Today I went flying at 11am. I got to the airport, preflighted RJE, did the briefing for low flying, and off we went. We were cleared to operate on the western side of the Nelson LFZ at 500ft and below, but we were also cleared to operate in the CTR en route at 700ft and below. So anyway we got there at 700ft, the instructor took control and descended us to 400ft. This is frickin low, believe me! She took me round the perimeter of the LFZ first in cruise configuration, and then in the poor weather configuration (this would often be used when doing low flying, because you usually only do low flying with a low could base (low cld base=bad weather!). The poor weather configuration is flaps 15*, throttle to about 1500rpm and landing lights on. This allows good visibility for all parties.
So after two laps of the LFZ perimeter, I took control in the poor weather configuration and did some turns. Unfortunately there was no wind today so I couldn't witness the slip and skid effects . After a few turns, I was shown a reversal turn (to go back where you came from with low visual reference). That went well, so the instructor did a river run for me! We went down to 50 feet in the cruise config along a river, at about treetop height. Much fun! After that we joined again at nelson and I did my (trademark) smooth landing .

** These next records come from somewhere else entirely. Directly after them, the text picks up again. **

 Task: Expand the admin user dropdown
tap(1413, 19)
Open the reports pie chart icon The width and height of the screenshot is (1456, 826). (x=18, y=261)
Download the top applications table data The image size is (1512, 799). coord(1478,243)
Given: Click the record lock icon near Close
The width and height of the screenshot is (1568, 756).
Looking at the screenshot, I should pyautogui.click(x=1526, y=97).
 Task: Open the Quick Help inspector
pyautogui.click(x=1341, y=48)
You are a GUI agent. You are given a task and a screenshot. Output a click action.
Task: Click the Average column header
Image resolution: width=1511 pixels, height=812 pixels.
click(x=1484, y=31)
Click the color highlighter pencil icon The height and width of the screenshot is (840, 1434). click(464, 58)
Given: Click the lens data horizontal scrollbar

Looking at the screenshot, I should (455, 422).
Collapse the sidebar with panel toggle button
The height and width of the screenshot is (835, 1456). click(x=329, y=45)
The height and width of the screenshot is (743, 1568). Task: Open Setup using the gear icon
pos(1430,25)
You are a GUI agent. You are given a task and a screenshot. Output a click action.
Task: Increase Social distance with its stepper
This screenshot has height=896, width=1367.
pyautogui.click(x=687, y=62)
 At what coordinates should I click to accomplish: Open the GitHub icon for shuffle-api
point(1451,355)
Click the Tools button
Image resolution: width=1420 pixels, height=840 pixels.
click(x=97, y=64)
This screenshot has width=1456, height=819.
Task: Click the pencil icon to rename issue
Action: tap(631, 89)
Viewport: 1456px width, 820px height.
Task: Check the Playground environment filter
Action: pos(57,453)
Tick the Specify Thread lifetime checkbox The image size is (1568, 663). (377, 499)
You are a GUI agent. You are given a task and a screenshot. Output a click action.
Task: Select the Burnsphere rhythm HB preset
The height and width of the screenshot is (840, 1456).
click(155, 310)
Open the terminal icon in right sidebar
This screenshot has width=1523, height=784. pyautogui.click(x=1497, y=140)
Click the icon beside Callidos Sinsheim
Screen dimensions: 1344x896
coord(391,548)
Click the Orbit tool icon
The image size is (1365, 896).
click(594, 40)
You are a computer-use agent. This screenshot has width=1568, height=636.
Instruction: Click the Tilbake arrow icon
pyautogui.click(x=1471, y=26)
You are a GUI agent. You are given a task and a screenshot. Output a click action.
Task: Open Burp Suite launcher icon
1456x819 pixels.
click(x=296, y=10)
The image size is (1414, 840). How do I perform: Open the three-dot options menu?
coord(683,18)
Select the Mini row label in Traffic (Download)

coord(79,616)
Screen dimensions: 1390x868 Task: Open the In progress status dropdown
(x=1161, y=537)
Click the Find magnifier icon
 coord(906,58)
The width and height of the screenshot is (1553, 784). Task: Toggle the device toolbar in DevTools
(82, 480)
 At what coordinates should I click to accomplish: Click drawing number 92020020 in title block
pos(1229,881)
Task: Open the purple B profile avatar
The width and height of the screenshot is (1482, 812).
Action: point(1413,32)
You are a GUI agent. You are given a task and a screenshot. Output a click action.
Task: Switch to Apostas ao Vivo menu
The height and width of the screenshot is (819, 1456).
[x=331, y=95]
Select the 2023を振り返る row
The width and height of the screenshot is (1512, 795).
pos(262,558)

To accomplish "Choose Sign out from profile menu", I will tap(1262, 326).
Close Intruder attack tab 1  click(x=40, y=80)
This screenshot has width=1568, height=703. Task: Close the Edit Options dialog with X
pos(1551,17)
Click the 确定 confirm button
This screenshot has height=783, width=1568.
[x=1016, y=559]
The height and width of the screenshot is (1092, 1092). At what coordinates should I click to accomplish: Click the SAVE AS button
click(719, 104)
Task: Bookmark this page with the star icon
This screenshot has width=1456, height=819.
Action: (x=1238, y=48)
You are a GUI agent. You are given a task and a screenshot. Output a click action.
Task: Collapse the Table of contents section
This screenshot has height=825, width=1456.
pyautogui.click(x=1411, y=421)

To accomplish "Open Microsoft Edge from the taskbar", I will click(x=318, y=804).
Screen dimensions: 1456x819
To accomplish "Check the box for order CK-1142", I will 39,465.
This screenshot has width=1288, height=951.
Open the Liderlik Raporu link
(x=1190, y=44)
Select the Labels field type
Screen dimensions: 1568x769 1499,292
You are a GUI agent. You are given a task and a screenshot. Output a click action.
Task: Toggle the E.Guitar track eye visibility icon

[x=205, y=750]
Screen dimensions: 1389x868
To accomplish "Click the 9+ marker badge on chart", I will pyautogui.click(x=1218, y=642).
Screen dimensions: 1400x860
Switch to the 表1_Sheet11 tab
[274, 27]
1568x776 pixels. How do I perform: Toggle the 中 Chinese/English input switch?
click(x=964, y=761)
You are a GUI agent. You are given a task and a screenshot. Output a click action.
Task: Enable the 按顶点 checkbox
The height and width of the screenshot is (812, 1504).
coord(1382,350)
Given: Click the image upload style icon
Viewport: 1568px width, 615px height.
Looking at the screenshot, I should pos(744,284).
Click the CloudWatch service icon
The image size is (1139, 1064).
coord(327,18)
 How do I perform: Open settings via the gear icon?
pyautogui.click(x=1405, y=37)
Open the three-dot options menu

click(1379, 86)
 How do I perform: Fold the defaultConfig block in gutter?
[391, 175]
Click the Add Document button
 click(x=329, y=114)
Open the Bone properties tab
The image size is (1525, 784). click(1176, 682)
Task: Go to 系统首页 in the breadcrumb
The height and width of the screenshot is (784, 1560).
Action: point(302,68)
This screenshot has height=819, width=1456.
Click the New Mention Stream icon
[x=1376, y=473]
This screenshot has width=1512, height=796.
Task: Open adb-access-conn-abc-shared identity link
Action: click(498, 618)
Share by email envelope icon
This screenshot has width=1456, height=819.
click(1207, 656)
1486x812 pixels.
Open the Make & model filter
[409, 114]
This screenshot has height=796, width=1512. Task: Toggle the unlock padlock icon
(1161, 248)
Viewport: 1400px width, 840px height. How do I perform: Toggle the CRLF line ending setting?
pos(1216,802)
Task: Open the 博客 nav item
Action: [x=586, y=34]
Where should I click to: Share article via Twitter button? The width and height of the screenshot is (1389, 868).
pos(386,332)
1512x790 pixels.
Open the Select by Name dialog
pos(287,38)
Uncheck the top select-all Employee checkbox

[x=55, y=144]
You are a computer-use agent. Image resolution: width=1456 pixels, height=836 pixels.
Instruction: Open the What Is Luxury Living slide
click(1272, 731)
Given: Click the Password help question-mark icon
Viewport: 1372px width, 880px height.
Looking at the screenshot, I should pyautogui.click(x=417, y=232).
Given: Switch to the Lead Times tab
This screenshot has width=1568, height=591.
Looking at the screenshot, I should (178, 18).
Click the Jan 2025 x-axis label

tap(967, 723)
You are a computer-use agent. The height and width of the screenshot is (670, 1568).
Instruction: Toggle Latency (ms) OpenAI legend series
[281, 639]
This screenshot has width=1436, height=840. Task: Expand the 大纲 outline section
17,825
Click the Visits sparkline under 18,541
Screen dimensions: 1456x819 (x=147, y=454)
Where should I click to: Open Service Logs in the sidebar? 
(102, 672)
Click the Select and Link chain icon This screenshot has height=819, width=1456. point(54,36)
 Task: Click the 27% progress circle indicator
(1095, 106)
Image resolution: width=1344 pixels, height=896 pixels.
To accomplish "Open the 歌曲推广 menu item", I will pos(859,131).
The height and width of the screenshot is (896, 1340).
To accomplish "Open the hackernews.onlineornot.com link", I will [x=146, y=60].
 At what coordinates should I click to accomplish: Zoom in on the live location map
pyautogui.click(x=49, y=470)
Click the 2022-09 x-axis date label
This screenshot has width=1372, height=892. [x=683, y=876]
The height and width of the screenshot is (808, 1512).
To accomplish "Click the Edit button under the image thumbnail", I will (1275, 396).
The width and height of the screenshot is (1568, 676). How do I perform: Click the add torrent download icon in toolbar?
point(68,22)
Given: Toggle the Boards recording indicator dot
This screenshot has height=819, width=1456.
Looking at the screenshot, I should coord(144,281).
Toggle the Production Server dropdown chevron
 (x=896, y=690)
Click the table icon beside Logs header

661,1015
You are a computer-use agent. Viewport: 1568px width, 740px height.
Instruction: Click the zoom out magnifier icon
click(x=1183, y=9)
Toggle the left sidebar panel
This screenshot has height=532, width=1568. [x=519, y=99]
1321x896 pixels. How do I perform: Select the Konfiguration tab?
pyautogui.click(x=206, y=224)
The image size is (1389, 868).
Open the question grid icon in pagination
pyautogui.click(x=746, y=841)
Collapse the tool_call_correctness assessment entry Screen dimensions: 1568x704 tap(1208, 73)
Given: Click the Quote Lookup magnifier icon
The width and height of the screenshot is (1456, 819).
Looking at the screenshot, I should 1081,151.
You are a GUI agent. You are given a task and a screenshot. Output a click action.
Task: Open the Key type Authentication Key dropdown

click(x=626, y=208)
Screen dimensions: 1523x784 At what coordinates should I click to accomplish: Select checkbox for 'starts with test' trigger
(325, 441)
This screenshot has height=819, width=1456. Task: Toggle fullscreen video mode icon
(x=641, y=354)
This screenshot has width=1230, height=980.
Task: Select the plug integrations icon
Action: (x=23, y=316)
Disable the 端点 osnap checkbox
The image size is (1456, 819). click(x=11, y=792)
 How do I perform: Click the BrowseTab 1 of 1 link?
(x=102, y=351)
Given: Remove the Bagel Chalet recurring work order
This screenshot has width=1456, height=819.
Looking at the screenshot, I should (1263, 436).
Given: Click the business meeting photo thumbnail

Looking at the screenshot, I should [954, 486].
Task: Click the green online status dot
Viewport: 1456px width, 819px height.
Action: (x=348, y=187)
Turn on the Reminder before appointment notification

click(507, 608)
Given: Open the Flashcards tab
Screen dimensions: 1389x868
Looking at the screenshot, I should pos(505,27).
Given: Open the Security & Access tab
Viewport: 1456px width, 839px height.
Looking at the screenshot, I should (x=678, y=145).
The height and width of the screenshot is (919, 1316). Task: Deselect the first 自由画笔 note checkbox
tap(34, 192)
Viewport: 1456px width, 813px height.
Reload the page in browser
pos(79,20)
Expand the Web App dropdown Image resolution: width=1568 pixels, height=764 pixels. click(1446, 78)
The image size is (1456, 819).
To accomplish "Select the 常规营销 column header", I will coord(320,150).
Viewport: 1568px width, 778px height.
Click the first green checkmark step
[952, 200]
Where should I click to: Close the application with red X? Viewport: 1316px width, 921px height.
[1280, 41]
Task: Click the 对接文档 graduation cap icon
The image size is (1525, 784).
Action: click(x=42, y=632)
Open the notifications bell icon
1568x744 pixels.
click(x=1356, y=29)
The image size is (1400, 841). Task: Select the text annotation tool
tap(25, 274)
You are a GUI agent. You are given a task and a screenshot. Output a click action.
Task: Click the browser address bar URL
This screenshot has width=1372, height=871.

After shutting down I decided to hang around for the all you can eat BBQ later that day. Many sausages and bits of bacon later I was called into the office by the CFI who asked me if I'd like to go on a flight in the club C172 (ETU, the aeroplane I did my first few hours on) to Karamea in the back seat, then fly it back at solo rates. I said yes. One of the club's students was going back home to Karamea in a C172 so he was to fly it one way, and I was to fly back to Nelson.
I measured the fuel and checked it for contaminants, and the pilot for the first leg did the rest. We also had another passenger who came along for the ride (for free!). We took off runway 02 and tracked to the west, cleared at 4500ft and below until clear of the zone. Once clear of the zone we could climb out to 9500ft before infringing on controlled airspace. We climbed to 5500 tracking to go between Mount arthur and it's twin, then move with the Karamea river through the Karamea Gorge. It was an awesome experience to have terrain only a few hundred feet away. We flew nicely through the valleys and descended down to join overhead Karamea, to see what the wind was doing. As we passed overhead a Piper archer departed east for Nelson/Motueka. The pilot joined right downwind for runway 19, and we landed nicely on the thin runway. We taxied to the parking, had a stretch and a toilet stop and said goodbye to the pilot.
We did a quick preflight and I jumped in the front seat. it was about 9 months since I'd strapped on a C172 and taxied out, read to roll. We did the run-up etc, and went. The Cessna 172 is much more heavy at the controls than the Tecnam, and at first I found it hard to make it go where I wanted it to. But after a while I got used to it. The instructor programmed our GPS (a bit more basic than the flashy one they give you in FS, but nonetheless useful!) when we were airborne, and we followed the same route to Nelson. We climbed and descended to avoid cloud, and once I came a bit to close to the terrain during the climb, but I think I flew well. We only spotted a little bit of traffic - the same Archer returning to KM and a Tecnam on short finals. There was a low cloud base smeared over Nelson, so I put my low flying to good use! (though we didn't quite need to go to 400ft ). My approach was good, and for the first time I landed a Cessna without a big thud (though no landing of mine in a 172 will ever be as good as in Tecnam I can see). We fuelled up and taxied back.
Awesome! In one day I flew the lowest I've ever flown (excluding approaches and landings), and did my first cross-country. And, .7 + .65=1.35 - a nice amount to add to my logbook I'llpost some diagrams of where we went later.